Exercise requirements: Swap "Object menu" for "Format menu" in the data below and reproduce everything else unchanged.

Record excerpts:
____

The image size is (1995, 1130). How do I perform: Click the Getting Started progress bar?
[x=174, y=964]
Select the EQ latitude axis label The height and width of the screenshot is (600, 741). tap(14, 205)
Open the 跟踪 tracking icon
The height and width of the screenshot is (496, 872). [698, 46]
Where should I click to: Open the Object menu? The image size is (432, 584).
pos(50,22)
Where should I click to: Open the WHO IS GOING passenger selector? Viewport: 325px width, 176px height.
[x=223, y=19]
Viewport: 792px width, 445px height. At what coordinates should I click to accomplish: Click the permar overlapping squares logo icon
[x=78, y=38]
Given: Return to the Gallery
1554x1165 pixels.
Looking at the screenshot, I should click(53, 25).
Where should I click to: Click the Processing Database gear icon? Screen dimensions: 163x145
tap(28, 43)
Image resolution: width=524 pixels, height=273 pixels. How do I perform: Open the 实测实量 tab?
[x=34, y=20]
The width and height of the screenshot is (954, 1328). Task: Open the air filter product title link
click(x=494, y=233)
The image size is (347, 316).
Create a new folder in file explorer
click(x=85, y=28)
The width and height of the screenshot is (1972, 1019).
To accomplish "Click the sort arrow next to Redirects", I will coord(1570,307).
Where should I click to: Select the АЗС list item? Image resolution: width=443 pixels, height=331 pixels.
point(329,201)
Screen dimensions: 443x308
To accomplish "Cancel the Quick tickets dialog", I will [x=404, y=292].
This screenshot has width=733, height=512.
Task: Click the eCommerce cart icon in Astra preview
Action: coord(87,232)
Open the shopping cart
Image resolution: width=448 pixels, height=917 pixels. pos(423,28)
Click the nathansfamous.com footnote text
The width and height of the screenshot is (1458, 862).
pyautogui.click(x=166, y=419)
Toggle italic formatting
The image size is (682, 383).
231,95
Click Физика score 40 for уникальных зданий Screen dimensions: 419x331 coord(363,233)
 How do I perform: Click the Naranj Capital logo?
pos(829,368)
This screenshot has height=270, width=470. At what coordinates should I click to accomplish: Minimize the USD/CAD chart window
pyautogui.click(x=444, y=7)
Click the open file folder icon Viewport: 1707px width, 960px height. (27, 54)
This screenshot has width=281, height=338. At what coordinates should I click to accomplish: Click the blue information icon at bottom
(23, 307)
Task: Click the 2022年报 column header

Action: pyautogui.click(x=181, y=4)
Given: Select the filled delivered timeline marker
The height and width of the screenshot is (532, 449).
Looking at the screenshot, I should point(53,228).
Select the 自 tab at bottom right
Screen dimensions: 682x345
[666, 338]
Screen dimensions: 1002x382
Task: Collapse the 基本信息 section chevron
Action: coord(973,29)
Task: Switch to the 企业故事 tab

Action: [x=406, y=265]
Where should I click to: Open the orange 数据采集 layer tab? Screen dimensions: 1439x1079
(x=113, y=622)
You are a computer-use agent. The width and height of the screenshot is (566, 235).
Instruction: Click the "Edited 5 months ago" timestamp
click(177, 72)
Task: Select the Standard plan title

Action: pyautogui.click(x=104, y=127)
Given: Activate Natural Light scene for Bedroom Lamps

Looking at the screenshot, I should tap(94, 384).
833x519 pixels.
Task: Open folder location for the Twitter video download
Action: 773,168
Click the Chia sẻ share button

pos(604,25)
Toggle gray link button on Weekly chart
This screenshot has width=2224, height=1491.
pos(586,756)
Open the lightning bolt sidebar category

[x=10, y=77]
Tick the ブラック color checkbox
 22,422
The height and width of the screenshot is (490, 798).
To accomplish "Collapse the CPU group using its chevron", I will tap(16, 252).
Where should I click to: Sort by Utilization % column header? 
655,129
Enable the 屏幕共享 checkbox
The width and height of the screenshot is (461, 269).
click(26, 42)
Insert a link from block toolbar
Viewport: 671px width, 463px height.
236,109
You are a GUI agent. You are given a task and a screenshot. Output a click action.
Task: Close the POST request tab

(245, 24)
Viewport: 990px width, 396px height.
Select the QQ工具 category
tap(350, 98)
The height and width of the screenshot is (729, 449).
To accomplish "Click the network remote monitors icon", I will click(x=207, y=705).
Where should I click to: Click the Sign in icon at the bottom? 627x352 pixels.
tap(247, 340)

____

Task response:
The image size is (1995, 1130). How do I perform: Click the Getting Started progress bar?
[x=174, y=964]
Select the EQ latitude axis label The height and width of the screenshot is (600, 741). tap(14, 205)
Open the 跟踪 tracking icon
The height and width of the screenshot is (496, 872). [698, 46]
Where should I click to: Open the Format menu? The image size is (432, 584).
pos(50,22)
Where should I click to: Open the WHO IS GOING passenger selector? Viewport: 325px width, 176px height.
[x=223, y=19]
Viewport: 792px width, 445px height. At what coordinates should I click to accomplish: Click the permar overlapping squares logo icon
[x=78, y=38]
Given: Return to the Gallery
1554x1165 pixels.
Looking at the screenshot, I should click(53, 25).
Where should I click to: Click the Processing Database gear icon? Screen dimensions: 163x145
tap(28, 43)
Image resolution: width=524 pixels, height=273 pixels. How do I perform: Open the 实测实量 tab?
[x=34, y=20]
The width and height of the screenshot is (954, 1328). Task: Open the air filter product title link
click(x=494, y=233)
The image size is (347, 316).
Create a new folder in file explorer
click(x=85, y=28)
The width and height of the screenshot is (1972, 1019).
To accomplish "Click the sort arrow next to Redirects", I will coord(1570,307).
Where should I click to: Select the АЗС list item? Image resolution: width=443 pixels, height=331 pixels.
point(329,201)
Screen dimensions: 443x308
To accomplish "Cancel the Quick tickets dialog", I will [x=404, y=292].
This screenshot has width=733, height=512.
Task: Click the eCommerce cart icon in Astra preview
Action: coord(87,232)
Open the shopping cart
Image resolution: width=448 pixels, height=917 pixels. pos(423,28)
Click the nathansfamous.com footnote text
The width and height of the screenshot is (1458, 862).
pyautogui.click(x=166, y=419)
Toggle italic formatting
The image size is (682, 383).
231,95
Click Физика score 40 for уникальных зданий Screen dimensions: 419x331 coord(363,233)
 How do I perform: Click the Naranj Capital logo?
pos(829,368)
This screenshot has height=270, width=470. At what coordinates should I click to accomplish: Minimize the USD/CAD chart window
pyautogui.click(x=444, y=7)
Click the open file folder icon Viewport: 1707px width, 960px height. (27, 54)
This screenshot has width=281, height=338. At what coordinates should I click to accomplish: Click the blue information icon at bottom
(23, 307)
Task: Click the 2022年报 column header

Action: pyautogui.click(x=181, y=4)
Given: Select the filled delivered timeline marker
The height and width of the screenshot is (532, 449).
Looking at the screenshot, I should point(53,228).
Select the 自 tab at bottom right
Screen dimensions: 682x345
[666, 338]
Screen dimensions: 1002x382
Task: Collapse the 基本信息 section chevron
Action: coord(973,29)
Task: Switch to the 企业故事 tab

Action: [x=406, y=265]
Where should I click to: Open the orange 数据采集 layer tab? Screen dimensions: 1439x1079
(x=113, y=622)
You are a computer-use agent. The width and height of the screenshot is (566, 235).
Instruction: Click the "Edited 5 months ago" timestamp
click(177, 72)
Task: Select the Standard plan title

Action: pyautogui.click(x=104, y=127)
Given: Activate Natural Light scene for Bedroom Lamps

Looking at the screenshot, I should tap(94, 384).
833x519 pixels.
Task: Open folder location for the Twitter video download
Action: 773,168
Click the Chia sẻ share button

pos(604,25)
Toggle gray link button on Weekly chart
This screenshot has width=2224, height=1491.
pos(586,756)
Open the lightning bolt sidebar category

[x=10, y=77]
Tick the ブラック color checkbox
 22,422
The height and width of the screenshot is (490, 798).
To accomplish "Collapse the CPU group using its chevron", I will tap(16, 252).
Where should I click to: Sort by Utilization % column header? 
655,129
Enable the 屏幕共享 checkbox
The width and height of the screenshot is (461, 269).
click(26, 42)
Insert a link from block toolbar
Viewport: 671px width, 463px height.
236,109
You are a GUI agent. You are given a task and a screenshot. Output a click action.
Task: Close the POST request tab

(245, 24)
Viewport: 990px width, 396px height.
Select the QQ工具 category
tap(350, 98)
The height and width of the screenshot is (729, 449).
To accomplish "Click the network remote monitors icon", I will click(x=207, y=705).
Where should I click to: Click the Sign in icon at the bottom? 627x352 pixels.
tap(247, 340)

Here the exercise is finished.